▼▼▼
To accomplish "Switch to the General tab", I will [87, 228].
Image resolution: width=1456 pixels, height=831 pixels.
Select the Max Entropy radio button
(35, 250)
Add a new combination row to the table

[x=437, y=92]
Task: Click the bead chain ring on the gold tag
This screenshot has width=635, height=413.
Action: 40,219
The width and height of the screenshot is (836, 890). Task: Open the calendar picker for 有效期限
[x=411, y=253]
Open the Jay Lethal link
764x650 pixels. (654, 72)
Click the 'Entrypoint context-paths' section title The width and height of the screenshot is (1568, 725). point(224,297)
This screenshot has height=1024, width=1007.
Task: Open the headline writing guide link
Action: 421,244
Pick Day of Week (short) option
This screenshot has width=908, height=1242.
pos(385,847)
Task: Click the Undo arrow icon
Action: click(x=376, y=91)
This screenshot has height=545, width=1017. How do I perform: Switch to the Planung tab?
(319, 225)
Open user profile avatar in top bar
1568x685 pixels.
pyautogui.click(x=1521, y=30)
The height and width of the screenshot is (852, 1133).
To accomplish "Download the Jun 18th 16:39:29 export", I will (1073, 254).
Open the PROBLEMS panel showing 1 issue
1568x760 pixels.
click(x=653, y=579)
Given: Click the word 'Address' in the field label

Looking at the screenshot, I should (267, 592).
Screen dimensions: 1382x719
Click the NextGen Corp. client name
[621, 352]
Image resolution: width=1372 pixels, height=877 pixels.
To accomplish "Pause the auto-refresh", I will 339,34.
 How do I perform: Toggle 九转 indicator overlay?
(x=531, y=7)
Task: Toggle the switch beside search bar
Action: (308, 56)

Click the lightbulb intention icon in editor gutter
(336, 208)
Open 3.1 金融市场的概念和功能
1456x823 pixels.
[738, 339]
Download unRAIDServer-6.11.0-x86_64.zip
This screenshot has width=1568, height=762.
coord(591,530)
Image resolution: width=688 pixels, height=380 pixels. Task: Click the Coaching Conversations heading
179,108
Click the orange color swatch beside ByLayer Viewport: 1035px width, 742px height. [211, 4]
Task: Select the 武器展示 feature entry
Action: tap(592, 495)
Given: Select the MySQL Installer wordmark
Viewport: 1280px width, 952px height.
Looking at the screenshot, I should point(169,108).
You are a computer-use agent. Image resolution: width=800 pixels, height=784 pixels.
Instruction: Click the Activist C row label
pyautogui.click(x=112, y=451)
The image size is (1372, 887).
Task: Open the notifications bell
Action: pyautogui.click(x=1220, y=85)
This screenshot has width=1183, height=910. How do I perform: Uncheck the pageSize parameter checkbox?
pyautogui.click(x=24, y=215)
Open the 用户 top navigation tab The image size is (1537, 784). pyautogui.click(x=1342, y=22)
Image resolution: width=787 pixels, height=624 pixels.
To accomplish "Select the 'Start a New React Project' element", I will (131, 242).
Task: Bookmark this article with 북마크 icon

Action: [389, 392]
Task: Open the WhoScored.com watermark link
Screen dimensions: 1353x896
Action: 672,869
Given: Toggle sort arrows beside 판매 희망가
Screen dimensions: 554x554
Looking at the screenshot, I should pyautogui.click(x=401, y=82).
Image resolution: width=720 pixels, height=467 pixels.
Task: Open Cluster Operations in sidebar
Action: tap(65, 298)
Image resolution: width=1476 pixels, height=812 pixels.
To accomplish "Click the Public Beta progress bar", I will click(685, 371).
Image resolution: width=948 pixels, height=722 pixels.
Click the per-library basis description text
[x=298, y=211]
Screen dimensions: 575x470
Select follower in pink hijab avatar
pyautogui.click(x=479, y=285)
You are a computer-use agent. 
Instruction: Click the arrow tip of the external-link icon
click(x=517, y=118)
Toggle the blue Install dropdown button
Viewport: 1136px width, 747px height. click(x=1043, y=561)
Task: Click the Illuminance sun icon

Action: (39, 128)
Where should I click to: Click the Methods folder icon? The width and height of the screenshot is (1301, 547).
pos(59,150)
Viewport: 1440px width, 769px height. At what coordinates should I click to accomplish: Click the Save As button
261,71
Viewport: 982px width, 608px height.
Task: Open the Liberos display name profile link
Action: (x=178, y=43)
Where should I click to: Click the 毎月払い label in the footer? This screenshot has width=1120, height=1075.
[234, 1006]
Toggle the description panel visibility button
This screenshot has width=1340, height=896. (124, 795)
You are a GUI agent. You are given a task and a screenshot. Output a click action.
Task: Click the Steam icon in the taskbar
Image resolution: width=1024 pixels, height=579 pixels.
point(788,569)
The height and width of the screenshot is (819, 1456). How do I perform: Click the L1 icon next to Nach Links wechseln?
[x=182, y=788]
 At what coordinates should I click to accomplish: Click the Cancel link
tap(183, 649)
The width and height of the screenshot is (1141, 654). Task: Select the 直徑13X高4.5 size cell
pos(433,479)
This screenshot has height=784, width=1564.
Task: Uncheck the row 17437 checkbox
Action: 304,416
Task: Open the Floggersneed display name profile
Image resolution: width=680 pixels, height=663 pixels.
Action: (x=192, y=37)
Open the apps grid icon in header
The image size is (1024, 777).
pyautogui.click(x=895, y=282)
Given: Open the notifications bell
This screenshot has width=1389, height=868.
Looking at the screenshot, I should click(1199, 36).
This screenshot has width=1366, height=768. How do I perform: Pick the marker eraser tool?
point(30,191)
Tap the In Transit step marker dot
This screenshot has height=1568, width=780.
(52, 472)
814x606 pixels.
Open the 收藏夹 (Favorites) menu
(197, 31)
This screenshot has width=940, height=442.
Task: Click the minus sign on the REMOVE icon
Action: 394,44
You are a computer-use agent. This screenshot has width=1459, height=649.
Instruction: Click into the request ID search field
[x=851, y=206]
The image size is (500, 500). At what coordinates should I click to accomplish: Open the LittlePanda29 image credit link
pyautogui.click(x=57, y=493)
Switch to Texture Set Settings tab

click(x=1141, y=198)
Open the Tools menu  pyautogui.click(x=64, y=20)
▲▲▲
## Task instructions
Convert the items above into a numbered list, one line per number, omitting the blank lines.

## Written solution
1. To accomplish "Switch to the General tab", I will [87, 228].
2. Image resolution: width=1456 pixels, height=831 pixels.
3. Select the Max Entropy radio button
4. (35, 250)
5. Add a new combination row to the table
6. [x=437, y=92]
7. Task: Click the bead chain ring on the gold tag
8. This screenshot has width=635, height=413.
9. Action: 40,219
10. The width and height of the screenshot is (836, 890). Task: Open the calendar picker for 有效期限
11. [x=411, y=253]
12. Open the Jay Lethal link
13. 764x650 pixels. (654, 72)
14. Click the 'Entrypoint context-paths' section title The width and height of the screenshot is (1568, 725). point(224,297)
15. This screenshot has height=1024, width=1007.
16. Task: Open the headline writing guide link
17. Action: 421,244
18. Pick Day of Week (short) option
19. This screenshot has width=908, height=1242.
20. pos(385,847)
21. Task: Click the Undo arrow icon
22. Action: click(x=376, y=91)
23. This screenshot has height=545, width=1017. How do I perform: Switch to the Planung tab?
24. (319, 225)
25. Open user profile avatar in top bar
26. 1568x685 pixels.
27. pyautogui.click(x=1521, y=30)
28. The height and width of the screenshot is (852, 1133).
29. To accomplish "Download the Jun 18th 16:39:29 export", I will (1073, 254).
30. Open the PROBLEMS panel showing 1 issue
31. 1568x760 pixels.
32. click(x=653, y=579)
33. Given: Click the word 'Address' in the field label
34. Looking at the screenshot, I should (267, 592).
35. Screen dimensions: 1382x719
36. Click the NextGen Corp. client name
37. [621, 352]
38. Image resolution: width=1372 pixels, height=877 pixels.
39. To accomplish "Pause the auto-refresh", I will 339,34.
40.  How do I perform: Toggle 九转 indicator overlay?
41. (x=531, y=7)
42. Task: Toggle the switch beside search bar
43. Action: (308, 56)
44. Click the lightbulb intention icon in editor gutter
45. (336, 208)
46. Open 3.1 金融市场的概念和功能
47. 1456x823 pixels.
48. [738, 339]
49. Download unRAIDServer-6.11.0-x86_64.zip
50. This screenshot has width=1568, height=762.
51. coord(591,530)
52. Image resolution: width=688 pixels, height=380 pixels. Task: Click the Coaching Conversations heading
53. 179,108
54. Click the orange color swatch beside ByLayer Viewport: 1035px width, 742px height. [211, 4]
55. Task: Select the 武器展示 feature entry
56. Action: tap(592, 495)
57. Given: Select the MySQL Installer wordmark
58. Viewport: 1280px width, 952px height.
59. Looking at the screenshot, I should point(169,108).
60. You are a computer-use agent. Image resolution: width=800 pixels, height=784 pixels.
61. Instruction: Click the Activist C row label
62. pyautogui.click(x=112, y=451)
63. The image size is (1372, 887).
64. Task: Open the notifications bell
65. Action: pyautogui.click(x=1220, y=85)
66. This screenshot has width=1183, height=910. How do I perform: Uncheck the pageSize parameter checkbox?
67. pyautogui.click(x=24, y=215)
68. Open the 用户 top navigation tab The image size is (1537, 784). pyautogui.click(x=1342, y=22)
69. Image resolution: width=787 pixels, height=624 pixels.
70. To accomplish "Select the 'Start a New React Project' element", I will (131, 242).
71. Task: Bookmark this article with 북마크 icon
72. Action: [389, 392]
73. Task: Open the WhoScored.com watermark link
74. Screen dimensions: 1353x896
75. Action: 672,869
76. Given: Toggle sort arrows beside 판매 희망가
77. Screen dimensions: 554x554
78. Looking at the screenshot, I should pyautogui.click(x=401, y=82).
79. Image resolution: width=720 pixels, height=467 pixels.
80. Task: Open Cluster Operations in sidebar
81. Action: tap(65, 298)
82. Image resolution: width=1476 pixels, height=812 pixels.
83. To accomplish "Click the Public Beta progress bar", I will click(685, 371).
84. Image resolution: width=948 pixels, height=722 pixels.
85. Click the per-library basis description text
86. [x=298, y=211]
87. Screen dimensions: 575x470
88. Select follower in pink hijab avatar
89. pyautogui.click(x=479, y=285)
90. You are a computer-use agent. 
91. Instruction: Click the arrow tip of the external-link icon
92. click(x=517, y=118)
93. Toggle the blue Install dropdown button
94. Viewport: 1136px width, 747px height. click(x=1043, y=561)
95. Task: Click the Illuminance sun icon
96. Action: (39, 128)
97. Where should I click to: Click the Methods folder icon? The width and height of the screenshot is (1301, 547).
98. pos(59,150)
99. Viewport: 1440px width, 769px height. At what coordinates should I click to accomplish: Click the Save As button
100. 261,71
101. Viewport: 982px width, 608px height.
102. Task: Open the Liberos display name profile link
103. Action: (x=178, y=43)
104. Where should I click to: Click the 毎月払い label in the footer? This screenshot has width=1120, height=1075.
105. [234, 1006]
106. Toggle the description panel visibility button
107. This screenshot has width=1340, height=896. (124, 795)
108. You are a GUI agent. You are given a task and a screenshot. Output a click action.
109. Task: Click the Steam icon in the taskbar
110. Image resolution: width=1024 pixels, height=579 pixels.
111. point(788,569)
112. The height and width of the screenshot is (819, 1456). How do I perform: Click the L1 icon next to Nach Links wechseln?
113. [x=182, y=788]
114.  At what coordinates should I click to accomplish: Click the Cancel link
115. tap(183, 649)
116. The width and height of the screenshot is (1141, 654). Task: Select the 直徑13X高4.5 size cell
117. pos(433,479)
118. This screenshot has height=784, width=1564.
119. Task: Uncheck the row 17437 checkbox
120. Action: 304,416
121. Task: Open the Floggersneed display name profile
122. Image resolution: width=680 pixels, height=663 pixels.
123. Action: (x=192, y=37)
124. Open the apps grid icon in header
125. The image size is (1024, 777).
126. pyautogui.click(x=895, y=282)
127. Given: Open the notifications bell
128. This screenshot has width=1389, height=868.
129. Looking at the screenshot, I should click(1199, 36).
130. This screenshot has width=1366, height=768. How do I perform: Pick the marker eraser tool?
131. point(30,191)
132. Tap the In Transit step marker dot
133. This screenshot has height=1568, width=780.
134. (52, 472)
135. 814x606 pixels.
136. Open the 收藏夹 (Favorites) menu
137. (197, 31)
138. This screenshot has width=940, height=442.
139. Task: Click the minus sign on the REMOVE icon
140. Action: 394,44
141. You are a computer-use agent. This screenshot has width=1459, height=649.
142. Instruction: Click into the request ID search field
143. [x=851, y=206]
144. The image size is (500, 500). At what coordinates should I click to accomplish: Open the LittlePanda29 image credit link
145. pyautogui.click(x=57, y=493)
146. Switch to Texture Set Settings tab
147. click(x=1141, y=198)
148. Open the Tools menu  pyautogui.click(x=64, y=20)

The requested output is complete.